* **Stored records**
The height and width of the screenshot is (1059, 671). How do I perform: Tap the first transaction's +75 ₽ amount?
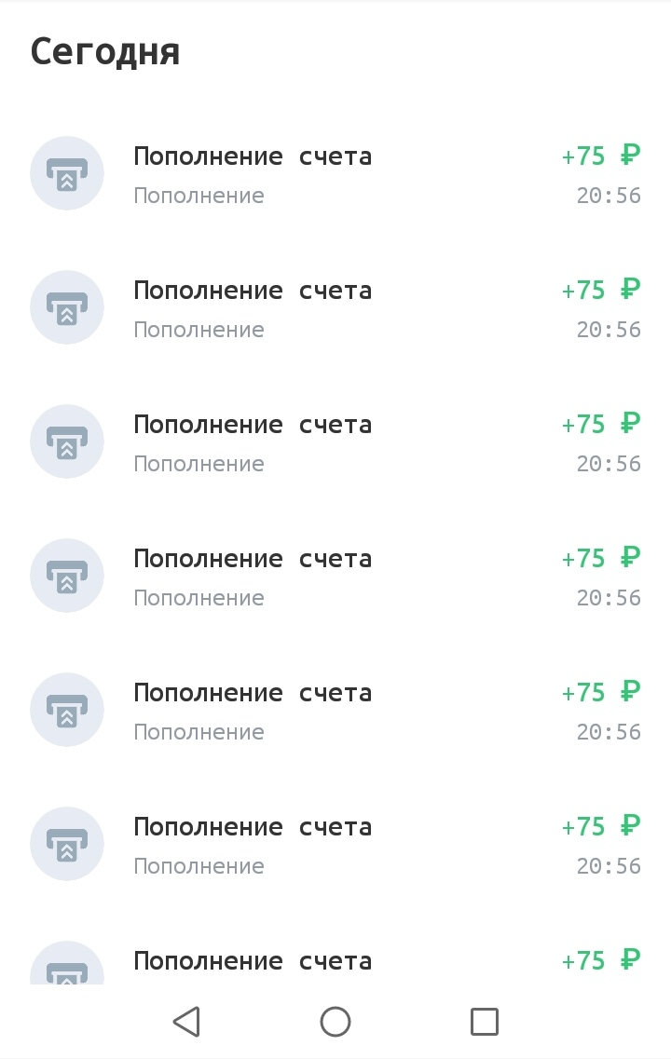pyautogui.click(x=601, y=156)
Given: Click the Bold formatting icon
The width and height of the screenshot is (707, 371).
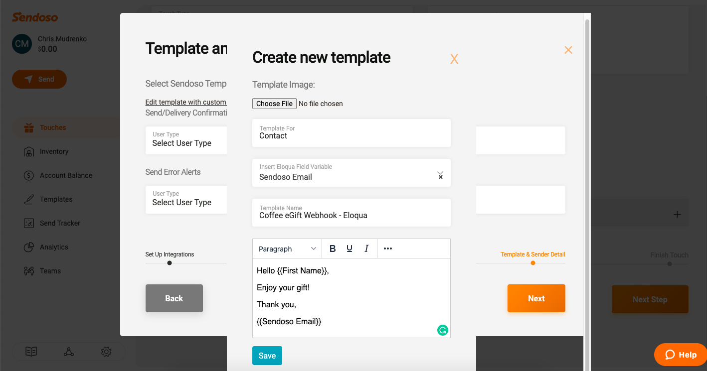Looking at the screenshot, I should (x=333, y=248).
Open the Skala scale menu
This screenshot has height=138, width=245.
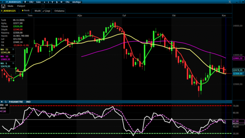(10, 6)
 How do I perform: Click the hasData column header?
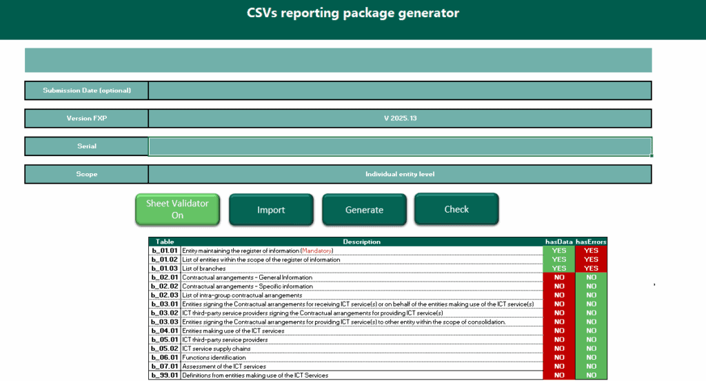click(x=558, y=242)
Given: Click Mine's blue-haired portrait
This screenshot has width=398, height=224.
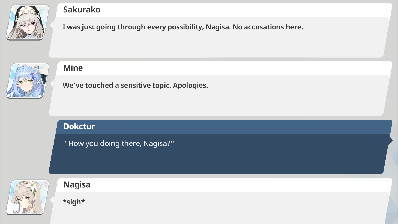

* **Exercise objective**
Leave the pictures aside and print exactly, and only, the lines from the one with "Given: Click Mine's blue-haired portrait" through the end of the data, both included.

* **Result for this task**
Given: Click Mine's blue-haired portrait
This screenshot has width=398, height=224.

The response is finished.